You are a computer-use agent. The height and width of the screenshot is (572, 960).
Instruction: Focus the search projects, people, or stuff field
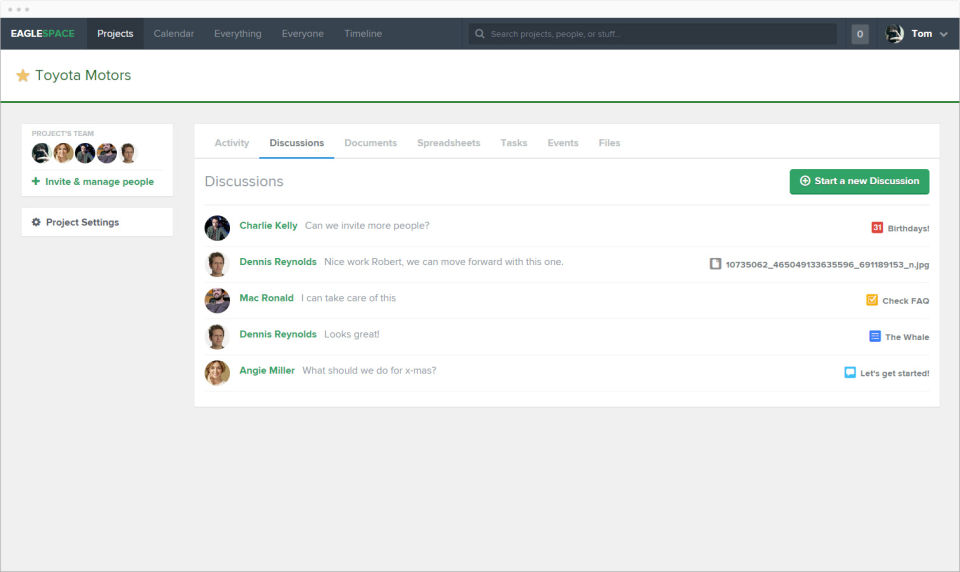pyautogui.click(x=653, y=34)
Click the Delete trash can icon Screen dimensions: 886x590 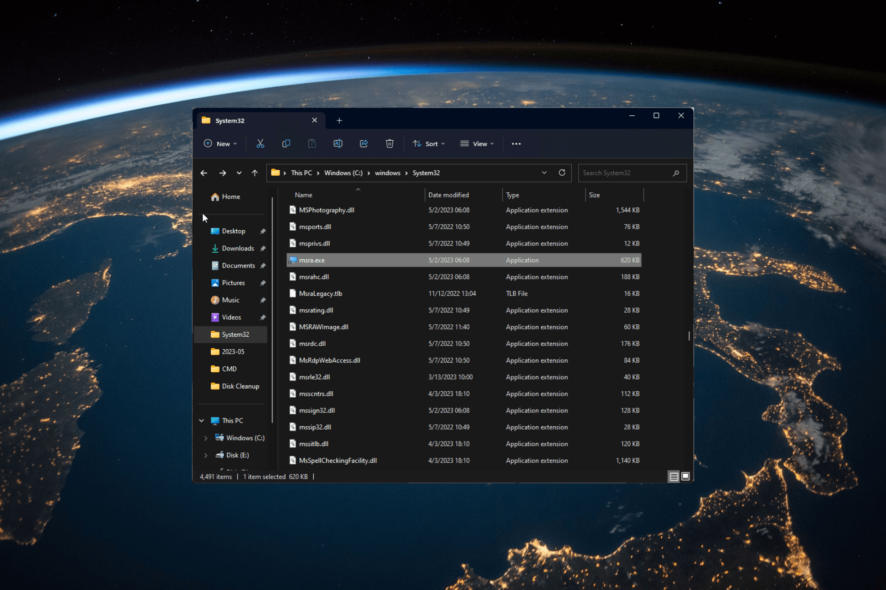[x=390, y=144]
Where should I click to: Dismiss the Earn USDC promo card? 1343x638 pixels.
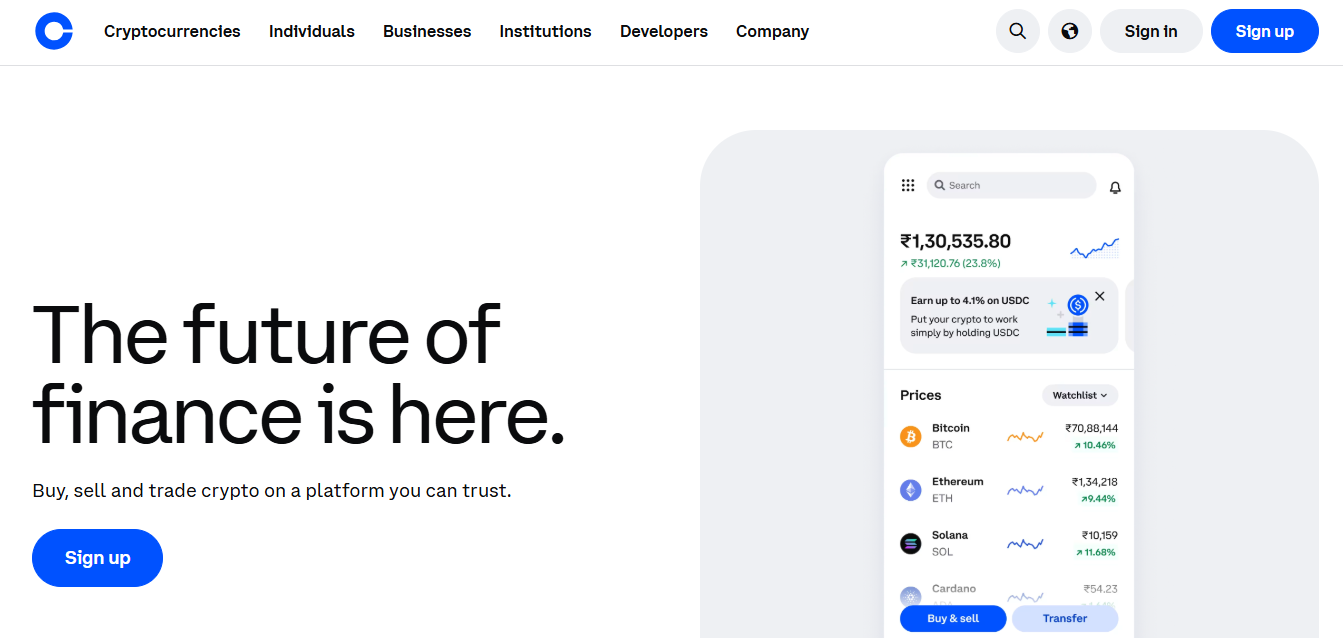pyautogui.click(x=1100, y=296)
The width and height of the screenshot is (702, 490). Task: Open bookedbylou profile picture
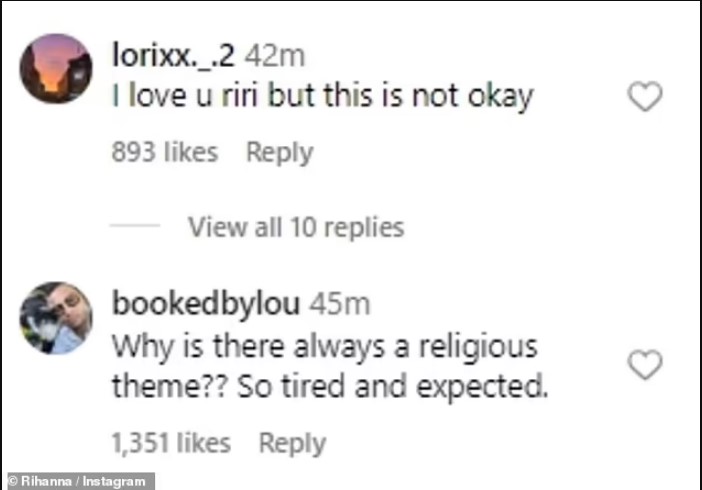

▶ _EXERCISE DESCRIPTION_:
Search the data for the string "width" and copy every line where it appears.

▶ _TASK RESPONSE_:
You are a computer-use agent. The height and width of the screenshot is (572, 960).
The width and height of the screenshot is (702, 490). Task: Open bookedbylou profile picture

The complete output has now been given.